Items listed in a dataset
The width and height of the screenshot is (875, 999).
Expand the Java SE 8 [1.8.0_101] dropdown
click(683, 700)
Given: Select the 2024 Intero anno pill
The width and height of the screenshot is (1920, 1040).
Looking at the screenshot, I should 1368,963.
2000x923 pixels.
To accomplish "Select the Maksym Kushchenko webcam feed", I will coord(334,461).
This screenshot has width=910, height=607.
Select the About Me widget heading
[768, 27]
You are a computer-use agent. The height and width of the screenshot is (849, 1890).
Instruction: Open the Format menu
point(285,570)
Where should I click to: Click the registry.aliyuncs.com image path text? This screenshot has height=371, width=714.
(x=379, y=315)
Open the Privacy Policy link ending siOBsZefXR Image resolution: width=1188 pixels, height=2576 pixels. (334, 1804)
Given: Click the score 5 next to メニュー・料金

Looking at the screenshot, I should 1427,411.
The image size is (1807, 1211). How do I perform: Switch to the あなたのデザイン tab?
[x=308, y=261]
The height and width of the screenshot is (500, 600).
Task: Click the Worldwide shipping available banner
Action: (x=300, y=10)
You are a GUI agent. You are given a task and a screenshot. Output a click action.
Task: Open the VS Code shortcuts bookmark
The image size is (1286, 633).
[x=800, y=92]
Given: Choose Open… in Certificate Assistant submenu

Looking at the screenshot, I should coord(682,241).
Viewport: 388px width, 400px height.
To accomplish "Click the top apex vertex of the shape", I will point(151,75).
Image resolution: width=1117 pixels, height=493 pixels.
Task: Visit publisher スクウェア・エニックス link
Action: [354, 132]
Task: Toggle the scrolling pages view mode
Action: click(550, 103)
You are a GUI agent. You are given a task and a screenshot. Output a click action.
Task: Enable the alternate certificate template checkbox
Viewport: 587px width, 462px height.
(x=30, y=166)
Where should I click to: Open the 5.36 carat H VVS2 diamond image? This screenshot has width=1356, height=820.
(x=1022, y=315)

Required work: From the records above, retype only the lines starting at the line that contains "Where should I click to: Click" and ending at the line that contains "Open the Privacy", both included.

Answer section:
Where should I click to: Click the registry.aliyuncs.com image path text? This screenshot has height=371, width=714.
(x=379, y=315)
Open the Privacy Policy link ending siOBsZefXR Image resolution: width=1188 pixels, height=2576 pixels. (334, 1804)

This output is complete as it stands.